Le PTB, lui, n’attend pas. Il pavoise à mort. Il exulte.
Question : c’est un feu de paille, ce bazar ? Peut-être pas.
Mais il faut voir. Raoul Hedebouw n’est pas pressé d’aller au pouvoir. Jusqu’ici, quand on l’interrogeait là-dessus, il évoquait des échéances lointaines (dix ans, dans ces eaux-là…). Il est moins tranché, aujourd’hui. Il a raison. Ce n’est pas le PTB qui décidera d’aller au pouvoir ou non. C’est le suffrage universel. Si l’électeur met le parti dans les conditions d’aller dans un gouvernement, faudra bien y aller.
A défaut, l’électeur aura vite l’impression de voter inutile, de voter « pouette-pouette aux riches » sans le moindre effet sur le plan politique.
Et il se fatiguera.
Et si le PTB y va, au pouvoir ?
Ce n’est pas tout de grimper dans un gouvernement. A moins d’obtenir la majorité absolue, il faut résister aux vicissitudes du scrutin proportionnel et des coalitions – et elles sont cruelles, blessantes, humiliantes.
Gagner un scrutin, c’est une chose. Réussir au pouvoir, c’est vachement plus dur.
C’est toute la différence qu’il y a entre séduire et convaincre.
Séduire pour gagner une élection et convaincre pour gagner les suivantes.
Aujourd’hui, le PS fait le gros dos. Que le PTB attende un peu pour bomber le torse.
Marie-Martine Schyns a été contrôlée deux fois en état d’ivresse. Les personnalités publiques ont le droit d’avoir une vie privée et d’en faire ce qu’ils veulent. Y compris déconner.

Alcool au volant, la presse au tournant. On ne passe plus rien à personne. Des confrères ont donc signalé que Marie-Martine Schyns (CDH) ne boit pas que de l’eau le samedi soir. La ministre de l’Education a été contrôlée par deux fois (en pas un an). Elle avait sifflé de la bière spéciale. Elle s’est fait choper.

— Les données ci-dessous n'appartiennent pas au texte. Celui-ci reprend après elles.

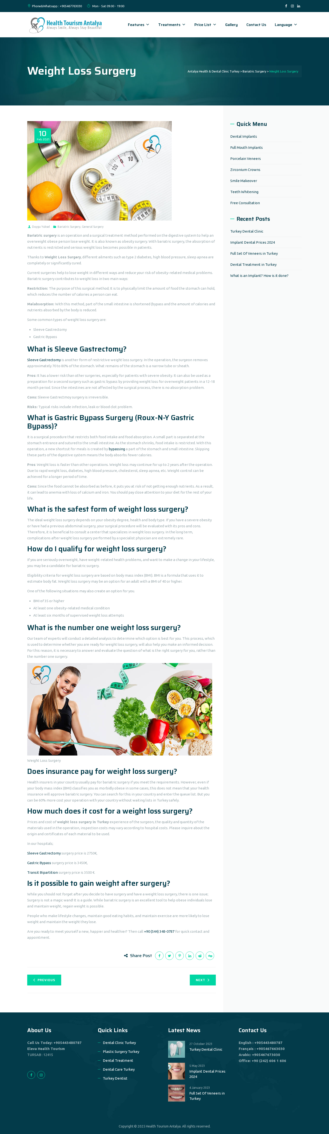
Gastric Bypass (39, 863)
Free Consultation (245, 203)
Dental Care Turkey (119, 1069)
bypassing (117, 449)
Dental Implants (243, 136)
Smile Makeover (243, 181)
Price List (202, 25)
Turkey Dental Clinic (246, 231)
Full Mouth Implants (246, 147)
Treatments (169, 25)
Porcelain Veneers (245, 158)
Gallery (231, 25)
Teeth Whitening (244, 192)
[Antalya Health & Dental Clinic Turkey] (65, 24)
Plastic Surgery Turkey (121, 1051)
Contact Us (256, 25)
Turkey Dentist (115, 1078)
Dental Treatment (118, 1060)
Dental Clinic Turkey (119, 1043)
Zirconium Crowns (245, 170)
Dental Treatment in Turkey (253, 264)
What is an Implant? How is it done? (259, 276)
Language (283, 25)
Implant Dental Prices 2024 (252, 242)
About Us (39, 1030)
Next (200, 980)
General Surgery (93, 226)
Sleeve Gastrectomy (44, 360)
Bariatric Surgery (69, 226)
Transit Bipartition (42, 872)
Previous (46, 980)
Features (136, 25)
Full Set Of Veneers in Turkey (254, 253)
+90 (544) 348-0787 (159, 931)
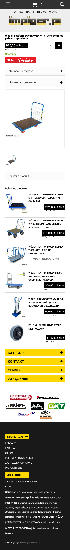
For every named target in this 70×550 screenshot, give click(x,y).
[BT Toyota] (21, 395)
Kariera (10, 448)
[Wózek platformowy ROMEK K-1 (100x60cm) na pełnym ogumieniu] (16, 193)
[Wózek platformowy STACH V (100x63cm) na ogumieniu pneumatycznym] (16, 219)
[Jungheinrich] (48, 395)
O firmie (10, 453)
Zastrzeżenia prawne (18, 462)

Maligne, Marie-Martine Schyns (en bref : MMS) a présenté ses excuses sans se chercher des excuses. C’est l’attitude parfaite. Dans ces cas-là, faut pas biaiser. C’est exactement comme dans les tribunaux de police, où (expérience vécue) le juge gronde le délinquant de la route en l’arrosant de questions qui autorisent peu le vrai débat d’idées. Aux assises, ça pinaille. Au tribunal de police, non.
« – Vous rouliez à du 137km/h.
– Oui.
– C’est une vitesse excessive.
– Oui.
– Vous étiez en ébriété, en plus.
– Oui.
– Trouvez-vous cela normal ?
– Non.
– Pourquoi avez-vous pris le volant, alors que vous aviez bu ?
– Parce que j’avais bu, justement. Si j’avais pas bu, j’aurais réfléchi et j’aurais pas pris le volant. »
Faut pas discuter. C’est ce que MMS a fait. C’était le meilleur moyen de liquider cette affaire sans importance aucune (mais alors, aucune…) mais gênante sur les bords. Sur les réseaux sociaux, on s’est vite enflammé et des esprits hardis ont même fait le lien entre ce Pacte d’excellence, que beaucoup contestent, et une ministre qui irait maladivement de traviole.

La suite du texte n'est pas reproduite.